This Week In My Classes: No Classes!
/This week will be our first ever week-long fall break, one of several adjustments to the academic schedule that have come into effect this year. I’m against it in principle, because no matter how long the break, more and more students (in my experience) leave early for it and come back late, which, along with the extra effort it always takes to get back into the rhythm of classes, means more lost time and attention at this point in the term than I’d like. However, I find myself completely in favor of it in practice: for one thing, it means I haven’t spent the weekend prepping for or worrying about my Monday classes, and I’ll have some time this week to do non-course-related reading and writing.
I do, of course, still have ongoing work to do. I’ve got a Ph.D. thesis chapter to read and comment on, for one thing, and some reference letters to get out. I would have managed these tasks in any case, in between classes, but for the thesis chapter especially it will be nice to be able to concentrate on it more completely. I can’t ignore that regular classes start up again the following week, and I am going to seize the opportunity provided by this mid-term break to rethink the way I’ve usually approached the last couple of sessions on Middlemarch for Close Reading — particularly by continuing my ongoing efforts to stop micro-managing class time on it, and by trying to come up with ways to help students feel genuinely involved in it. I’ve got Books IV and V of The Mill on the Floss to read for next Monday, as well. It’s lovely to be reading George Eliot for two classes at once! And it’s quite interesting, too, because both similarities and differences between the novels seem particularly evident to me. The Mill on the Floss seems, predictably, to be going over better — or going down more easily. I wonder if, for the students (and there are several) who are in both classes, Mill has made them feel better or worse about Middlemarch.
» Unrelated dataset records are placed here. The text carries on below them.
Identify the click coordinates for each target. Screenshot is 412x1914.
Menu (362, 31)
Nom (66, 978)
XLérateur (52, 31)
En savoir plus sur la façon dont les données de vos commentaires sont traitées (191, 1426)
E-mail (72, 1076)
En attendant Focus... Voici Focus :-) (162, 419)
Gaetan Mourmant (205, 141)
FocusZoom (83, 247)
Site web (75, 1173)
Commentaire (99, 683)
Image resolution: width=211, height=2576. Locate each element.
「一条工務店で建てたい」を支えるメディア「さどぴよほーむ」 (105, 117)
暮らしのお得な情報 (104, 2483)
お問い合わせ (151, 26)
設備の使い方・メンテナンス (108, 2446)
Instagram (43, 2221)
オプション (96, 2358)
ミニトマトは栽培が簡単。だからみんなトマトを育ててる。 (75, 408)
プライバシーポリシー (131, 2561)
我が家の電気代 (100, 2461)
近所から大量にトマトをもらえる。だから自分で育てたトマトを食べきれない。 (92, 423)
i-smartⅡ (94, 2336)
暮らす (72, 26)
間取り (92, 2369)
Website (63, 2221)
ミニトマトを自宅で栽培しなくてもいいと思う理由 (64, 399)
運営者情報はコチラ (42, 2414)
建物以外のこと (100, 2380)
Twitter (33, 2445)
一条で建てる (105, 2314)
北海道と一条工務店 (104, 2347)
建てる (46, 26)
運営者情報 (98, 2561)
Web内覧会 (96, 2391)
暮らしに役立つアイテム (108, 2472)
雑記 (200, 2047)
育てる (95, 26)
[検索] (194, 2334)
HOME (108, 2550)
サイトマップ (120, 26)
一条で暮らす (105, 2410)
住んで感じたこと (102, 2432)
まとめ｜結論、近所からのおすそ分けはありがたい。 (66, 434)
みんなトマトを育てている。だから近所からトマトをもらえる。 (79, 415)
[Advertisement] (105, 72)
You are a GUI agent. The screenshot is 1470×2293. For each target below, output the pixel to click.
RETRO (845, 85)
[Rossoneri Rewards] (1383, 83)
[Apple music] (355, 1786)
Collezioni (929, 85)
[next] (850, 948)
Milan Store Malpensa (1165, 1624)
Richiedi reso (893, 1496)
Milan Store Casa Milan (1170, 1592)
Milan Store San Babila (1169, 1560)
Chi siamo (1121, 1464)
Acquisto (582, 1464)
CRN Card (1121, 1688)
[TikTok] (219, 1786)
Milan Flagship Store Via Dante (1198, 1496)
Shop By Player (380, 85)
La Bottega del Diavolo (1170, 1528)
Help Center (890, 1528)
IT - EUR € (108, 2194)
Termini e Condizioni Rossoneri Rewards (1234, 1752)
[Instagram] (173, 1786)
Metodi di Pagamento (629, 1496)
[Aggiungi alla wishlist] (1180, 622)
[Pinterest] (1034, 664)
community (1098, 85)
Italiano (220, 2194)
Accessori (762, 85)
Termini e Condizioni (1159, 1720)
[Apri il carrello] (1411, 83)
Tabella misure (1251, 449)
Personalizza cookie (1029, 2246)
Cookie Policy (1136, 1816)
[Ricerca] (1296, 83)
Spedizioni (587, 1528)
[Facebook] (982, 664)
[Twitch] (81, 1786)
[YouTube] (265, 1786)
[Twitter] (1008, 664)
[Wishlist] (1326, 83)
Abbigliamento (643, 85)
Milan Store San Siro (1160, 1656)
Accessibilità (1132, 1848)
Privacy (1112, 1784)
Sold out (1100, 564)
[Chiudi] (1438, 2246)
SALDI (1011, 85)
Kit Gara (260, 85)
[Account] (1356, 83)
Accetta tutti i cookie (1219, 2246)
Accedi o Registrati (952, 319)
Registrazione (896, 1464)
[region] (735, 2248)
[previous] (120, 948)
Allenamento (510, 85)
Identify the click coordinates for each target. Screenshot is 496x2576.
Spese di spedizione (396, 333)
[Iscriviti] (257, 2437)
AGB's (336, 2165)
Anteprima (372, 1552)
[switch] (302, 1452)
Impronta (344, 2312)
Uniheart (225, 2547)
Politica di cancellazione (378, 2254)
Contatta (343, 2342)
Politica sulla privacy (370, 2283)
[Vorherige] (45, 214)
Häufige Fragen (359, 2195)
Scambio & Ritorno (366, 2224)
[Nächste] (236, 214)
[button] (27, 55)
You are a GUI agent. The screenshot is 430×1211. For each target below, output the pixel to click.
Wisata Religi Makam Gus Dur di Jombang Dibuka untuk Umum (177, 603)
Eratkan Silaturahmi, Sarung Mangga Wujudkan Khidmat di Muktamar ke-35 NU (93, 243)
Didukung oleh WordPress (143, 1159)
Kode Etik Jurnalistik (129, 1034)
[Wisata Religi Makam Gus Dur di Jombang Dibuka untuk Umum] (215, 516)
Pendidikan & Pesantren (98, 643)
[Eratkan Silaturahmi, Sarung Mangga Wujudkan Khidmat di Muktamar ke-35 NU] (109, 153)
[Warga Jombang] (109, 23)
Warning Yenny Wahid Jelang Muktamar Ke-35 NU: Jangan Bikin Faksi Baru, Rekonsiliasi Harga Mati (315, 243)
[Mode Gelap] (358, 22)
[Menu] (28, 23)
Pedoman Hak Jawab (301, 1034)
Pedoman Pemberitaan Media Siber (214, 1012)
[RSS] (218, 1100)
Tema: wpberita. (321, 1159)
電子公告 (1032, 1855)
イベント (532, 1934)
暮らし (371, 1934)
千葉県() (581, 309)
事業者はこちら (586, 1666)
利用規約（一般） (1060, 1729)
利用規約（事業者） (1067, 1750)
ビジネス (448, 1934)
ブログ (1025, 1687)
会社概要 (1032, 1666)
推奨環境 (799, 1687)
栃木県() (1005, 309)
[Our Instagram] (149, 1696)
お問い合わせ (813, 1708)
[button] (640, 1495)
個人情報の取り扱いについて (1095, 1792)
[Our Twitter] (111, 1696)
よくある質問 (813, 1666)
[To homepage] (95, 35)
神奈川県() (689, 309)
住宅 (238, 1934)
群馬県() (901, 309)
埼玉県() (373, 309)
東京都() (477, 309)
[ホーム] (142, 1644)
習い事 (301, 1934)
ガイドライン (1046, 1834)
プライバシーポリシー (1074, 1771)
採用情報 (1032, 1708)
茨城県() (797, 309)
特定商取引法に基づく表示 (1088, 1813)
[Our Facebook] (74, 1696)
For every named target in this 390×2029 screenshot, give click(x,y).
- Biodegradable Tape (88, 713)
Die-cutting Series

What I’m most aware of right now is how much more sophisticated the narration is in Middlemarch — how much more fully integrated with the other aspects of the novel (though I do love the long expository sections of Mill). At the same time, it’s hard to miss how much more immediately gripping the personal drama of Mill is.
My other work-related ambition for this reading week is to buckle down and do more preparatory research for the Pulp Fiction class, specifically background reading for teaching Valdez Is Coming. It’s a first-year writing requirement class with a primary emphasis on learning basic literary critical and essay-writing skills: we are doing our readings in service of that broad mission, not with any ambition of getting really deep into theoretical or critical issues about the genres we’re covering. That’s not to say, though, that I don’t have to be reasonably well informed about those issues so that I can provide useful contextual information and frame our discussions appropriately. I’m not worried about that for our mystery readings, as I have been researching and teaching in that area for well over a decade, and I have a lot of preliminary ideas about the romance material already, but westerns represent a new frontier for me as a reader and a teacher, so that’s where I feel I need to put in the most advance work. I’m also thinking hard about how to deal with the language in the novel, plenty of which is not, as the phrase goes, “politically correct.” I think it will become clear as we work through the novel that Valdez Is Coming is not itself condoning racism, but we’ll need some conceptual tools (such as the use/mention distinction) and alertness to who is responsible for what gets said (and how the novel positions them in its values system), as well as some sense of changing historical norms, if we’re all going to have good discussions about this and not simply react by cringing or being offended by it. If anyone has suggestions about how to go about this, they would be welcome, as would recommendations for tersely authoritative histories of the American west.
Another priority for me this week is being a bit more sociable than I usually manage during the term. I already had a lovely time today warding off the November chill by drinking chai lattes and talking with a dear friend who has been sick off and on for ages, poor thing, and thus necessarily reclusive — making time with her especially precious. Tomorrow night my book club meets to talk about Jane Smiley’s Some Luck (which I quite enjoyed but haven’t been able to blog about yet, as I lent my copy to someone else in the group). Then on Thursday I am having lunch with a colleague I love to talk books with but rarely have a chance to, as we mostly just pass each other in the hallway en route to classes or meetings. For me, this is actually quite a flurry of social activity! I know it will lift my spirits, and it will also help distract me from brooding about the pending decision on my promotion appeal, which might arrive any time between now and January.